Ragoonath told Newsday, “The council by round robin decided that we would not answer him (Rowley) with a tit-for-tat kind of thing. He’s entitled to take a position.

“We, however, have a task to do, and that is to monitor the election campaign which we will continue to do, whether he appreciates what we are doing or not.” Ragoonath already noted other issues flowing from Rowley’s comments.

“People are saying we have not chastised the UNC and we have not attacked the NTA and whoever else.

“One of the things noted in both releases we submitted was that these releases were done following deliberations based on complaints which were received.”

Dr Keith Rowley –

He said he expected a mass of complaints from PNM supporters about supposed breaches by the UNC, as a result.

He added, “I’m not sure if that mass of complaints will be tempered by the fact of the comments made by the Prime Minister, who said ignore the council.

“If he has already said to ignore the council, will his supporters ignore? We’ll take it as it comes.”

“I don’t know if we’re going in circles (and) how we’re going to deal with this.

“If there are, however, complaints about other issues we will deal with them as they arise.”

Newsday asked if Rowley might exit as a signatory to the code.

Ragoonath replied, “Signing and endorsing the code is a voluntary process. There’s nobody forcing anybody to sign on (and) nobody’s forcing anybody to leave.

“However, this becomes the real issue: If you leave, voluntarily, or if you refuse to sign, is this not sending another message? We’ll leave it there. That’s for the population to decide.”

He said the electorate was the final arbiter in everything the council did.

“We have no power of imposing any sanction. We are a toothless bulldog and we emphasise that all the time.”

The electorate must decide if parties’ actions were in the best interest of advancing democracy.

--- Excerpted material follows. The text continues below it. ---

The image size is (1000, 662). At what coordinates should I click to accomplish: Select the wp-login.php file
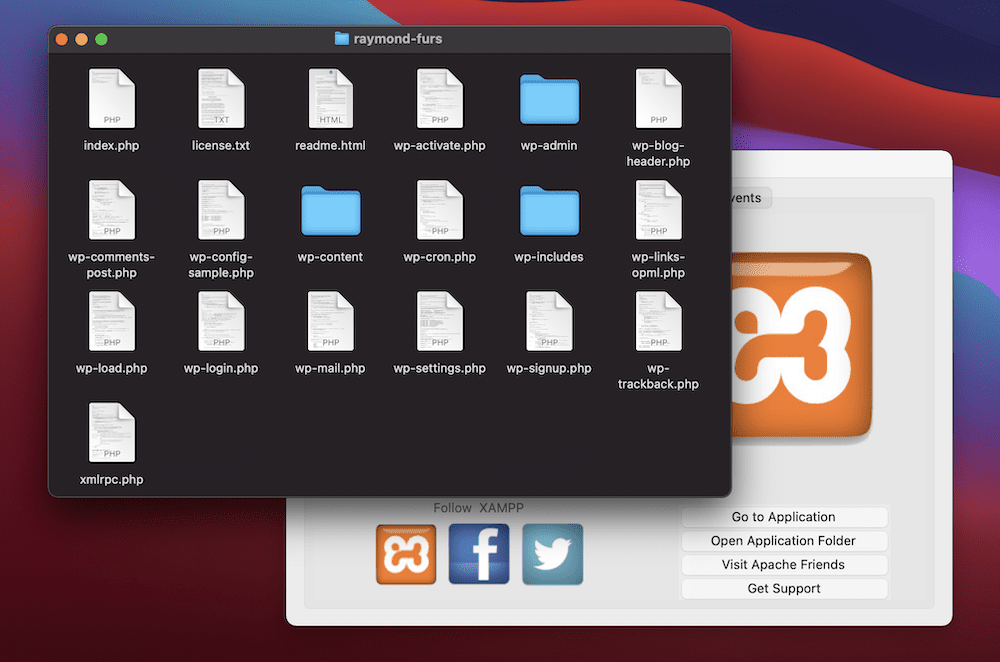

Ragoonath said even new political parties have been contacted, given a copy of the code and invited to submit complaints of breaches.

“In fact one of the parties which is not a signatory was one of the first parties to issue a complaint to us! And we dealt with it! We did not ignore it because they are not a signatory.

“Whether the PNM decides to stay or go, we continue to do a job of monitoring a campaign and if people continue to complain and there is merit in their complaint, we will report, regardless of which political party, leader or candidate.”

Newsday asked if anything in Rowley’s statement needed a denial (that the council allegedly lacked ethics, was biased and should be ignored).

Ragoonath said, “I’ve been a political commentator for years and people have drawn their perceptions and their decisions as to what is my position or what is not my position. Some people will feel I am biased one way or the other. I have no problem with that.

“However I draw serious concern and oppose and categorically deny that the other members of my council – all of whom are upstanding citizens in ethical behaviour and who have their integrity intact – all fall under the same brush of being unethical.

“That I think is the sad part of the commentary by the PM. It is sad because he has brushed anybody and everybody, just for being members of the council, with the brush that’s being directed at me.”

He said he had no problem with himself being attacked, but lamented any criticism of a council whose members included Dr Eastlyn Mc Kenzie, Dr Olabusi, Rev Prof Carlyle Pemberton, Dr Gabrielle Hosein, and the late Imam Imtiaz Ali. “All of these people have been literally castigated, as being without ethics. That, I take strong objection to.” He said Ali had recently died but before that had vetted and approved the council’s statement issued last Monday.